L'homme de papier
Les artistes occupent la rue. Dans la lignée de Keith Haring ou Basquiat, qui avaient déjà investi l'espace public, des “traces” laissées par des artistes sont toujours visibles. Dans certains quartiers ce sont des fresques, ailleurs des collages, des affiches. Il m'a semblé reconnaître aussi des dessins-signatures, comme un logo d'artistes apposé sur un trottoir, un poteau ou un mur.
Il est là, sur le mur, les paumes ouvertes, le torse nu douloureusement musclé. Il n'est qu'une empreinte comme une ombre mouvante, prisonnière de la porte sur laquelle il est collée et dont il s'essaye de s'arracher en vain. Le temps a commencé son oeuvre d'effacement : traces d'arrachement, graffitis et intempéries le font disparaître peu à peu.
Je regarde son visage flouté et j'en vois un autre, familier, le visage de l'absence. Je remarque qu'une de ses mains est comme posée sur la poignée : peut-être va-t-il m'ouvrir, m'inviter à passer de l'autre côté, et à m'évanouir dans une rue de New York, une backstreet anonyme.

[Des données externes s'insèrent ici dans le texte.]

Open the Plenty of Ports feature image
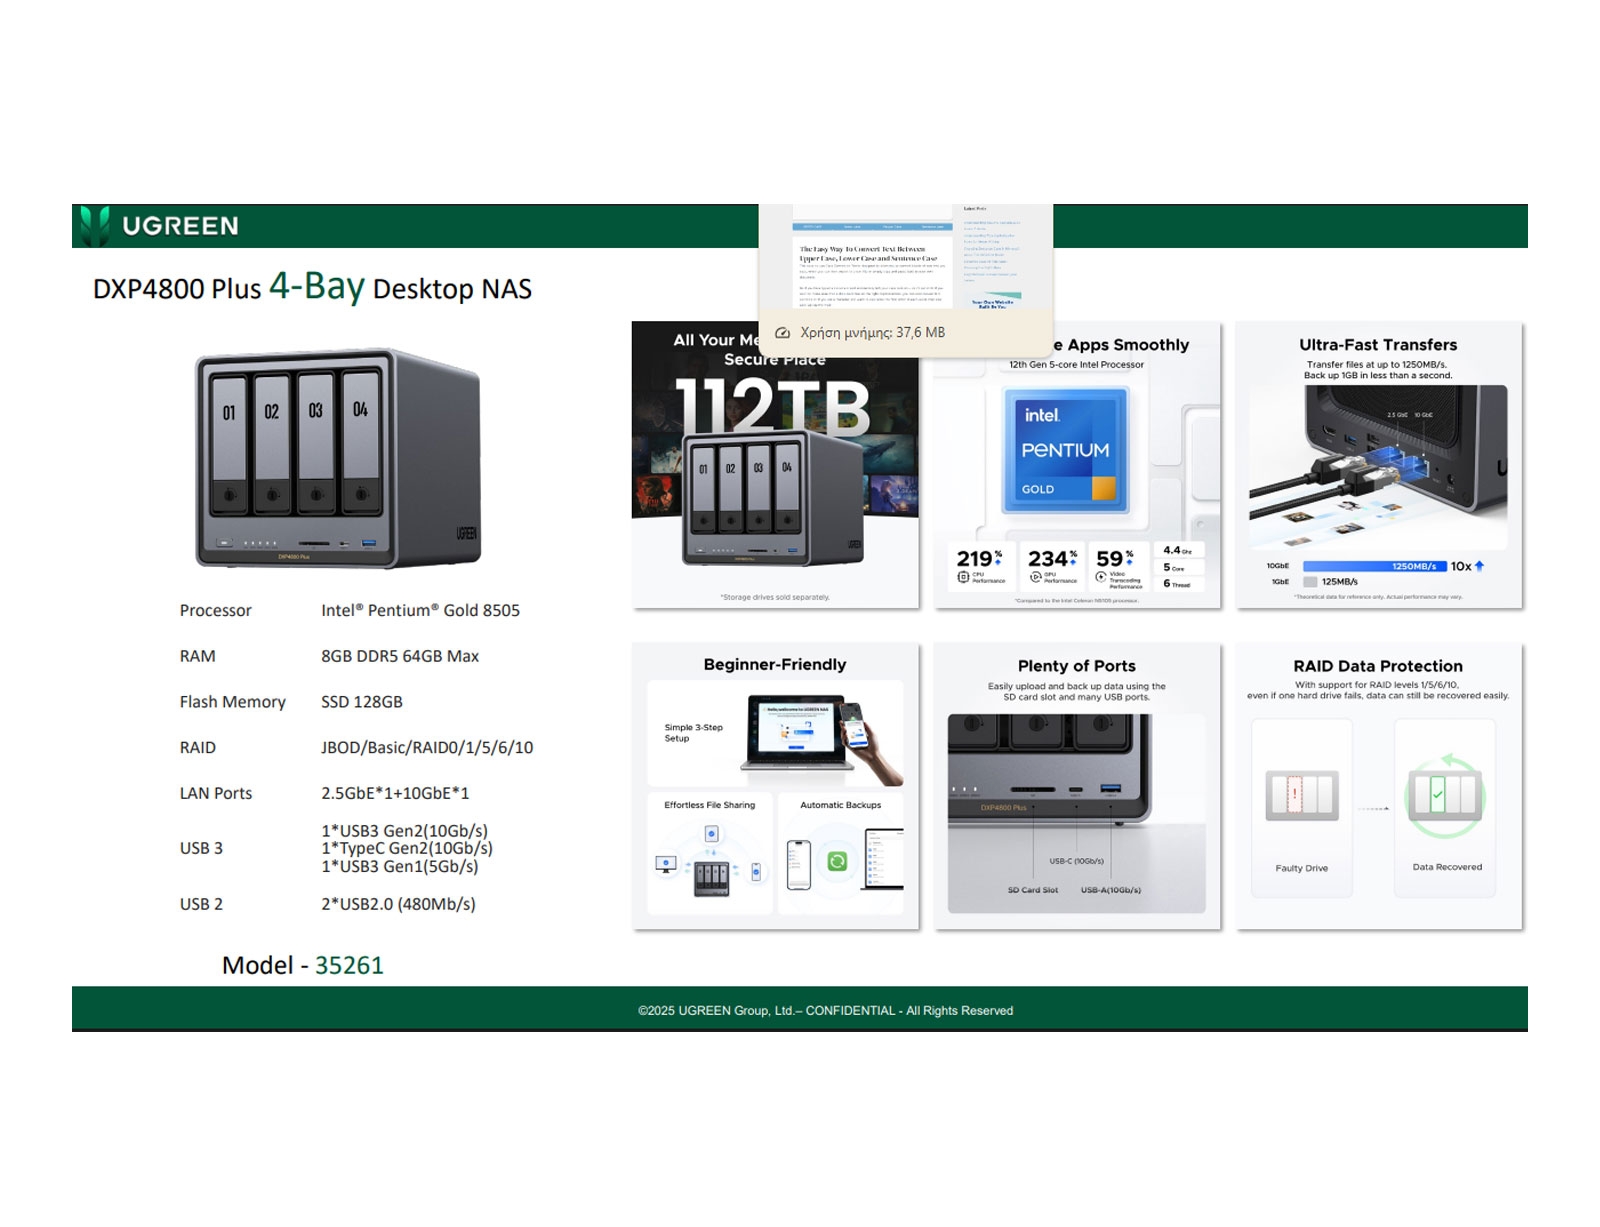click(1076, 786)
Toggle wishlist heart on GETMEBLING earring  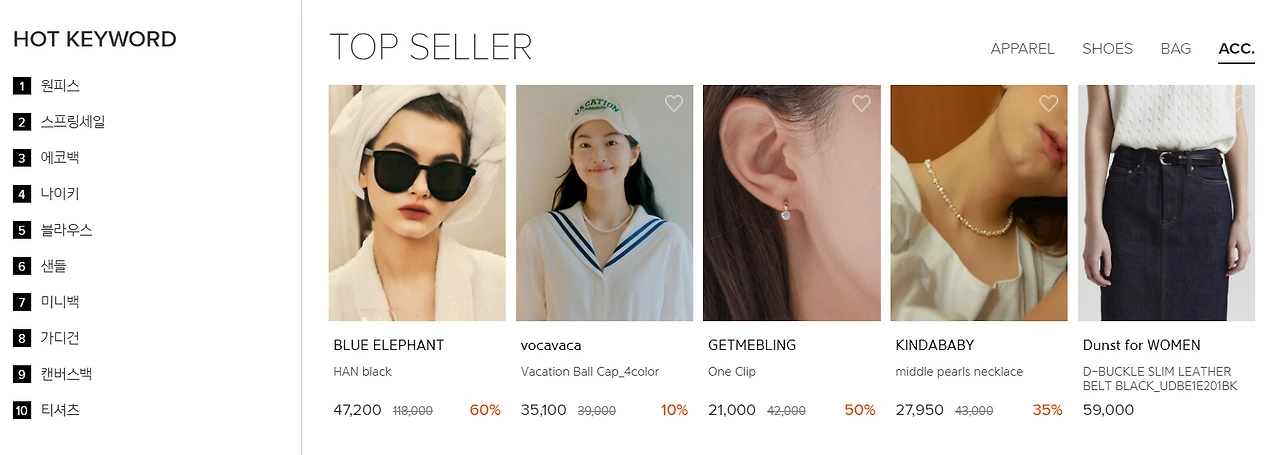point(861,103)

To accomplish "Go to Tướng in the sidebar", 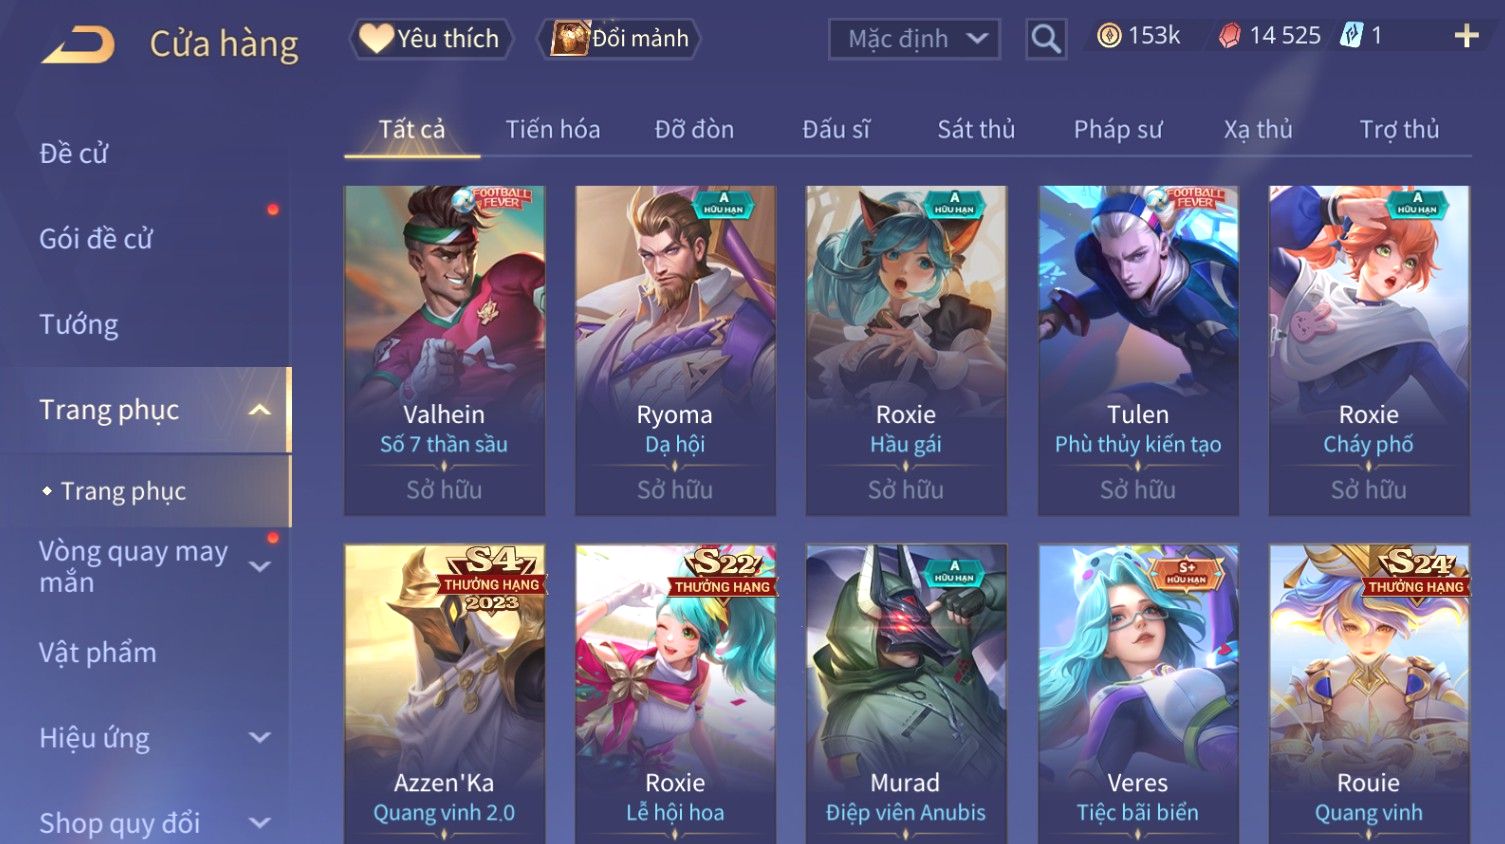I will click(x=79, y=324).
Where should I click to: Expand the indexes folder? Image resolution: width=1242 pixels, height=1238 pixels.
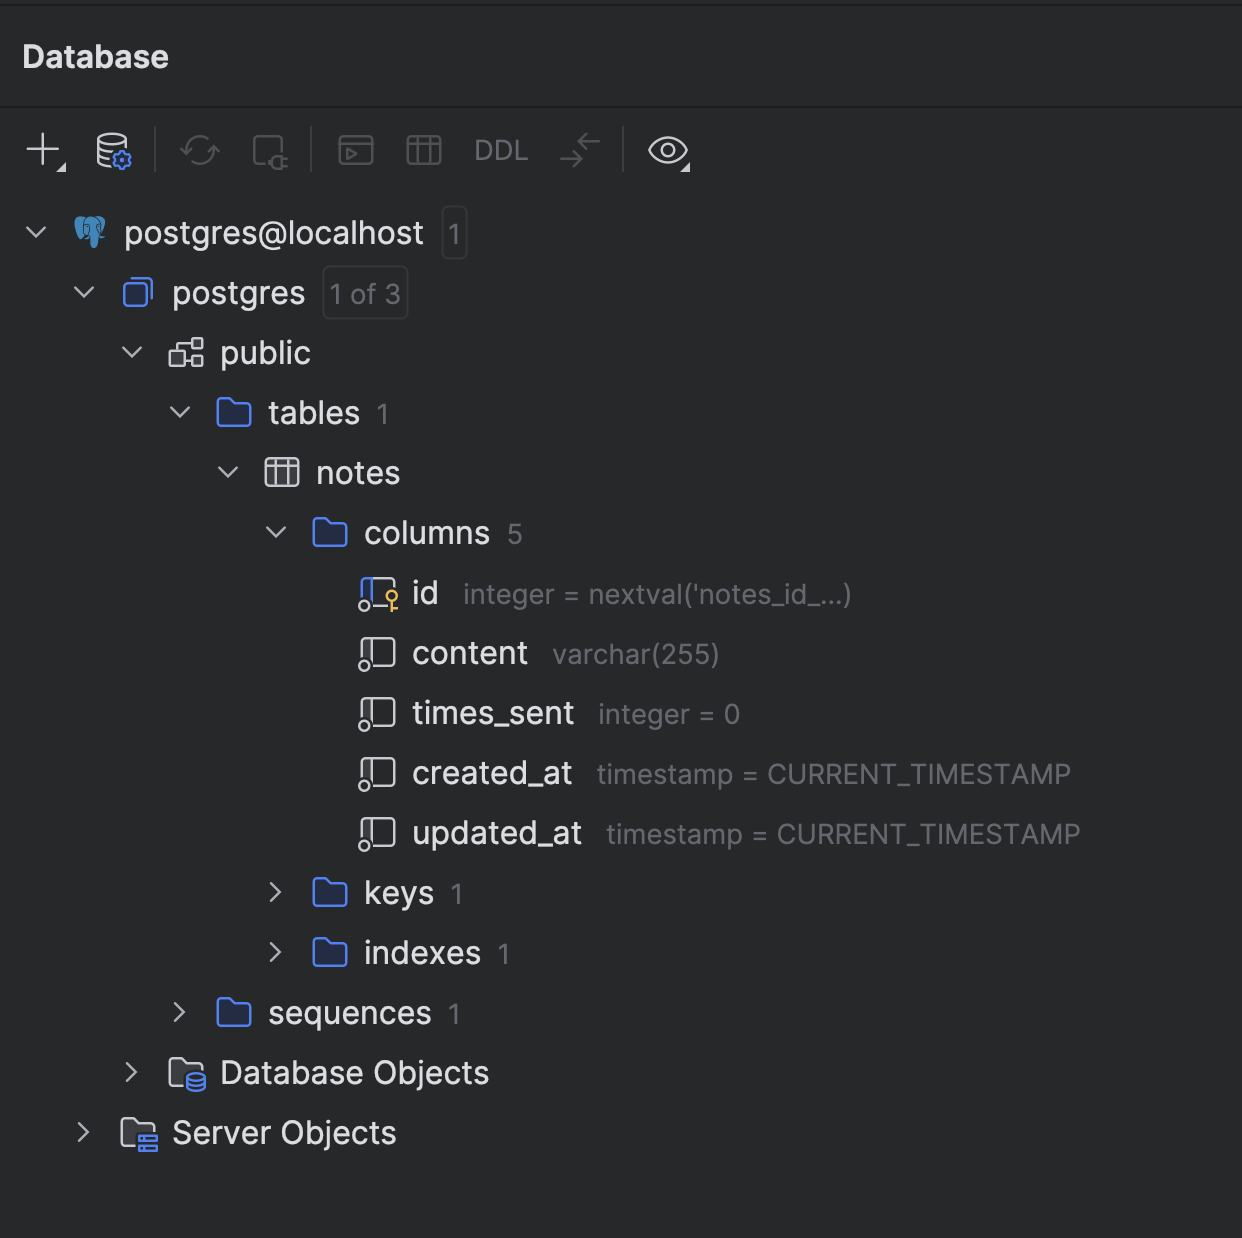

J'ai pensé à mes propres peintures, mes empreintes inachevées que j'ai roulées dans un coin en attendant la force de les reprendre. Peut-être est-il temps de les ressortir. J'ai regardé longtemps cette silhouette, à découvert, comme implorante, je l'ai photographiée en regardant son image inversée dans le viseur carré de mon yashica. Aujourd'hui dans le petit viseur de ma mémoire, quelqu'un me manque et cette image, double de papier, me le rappelle.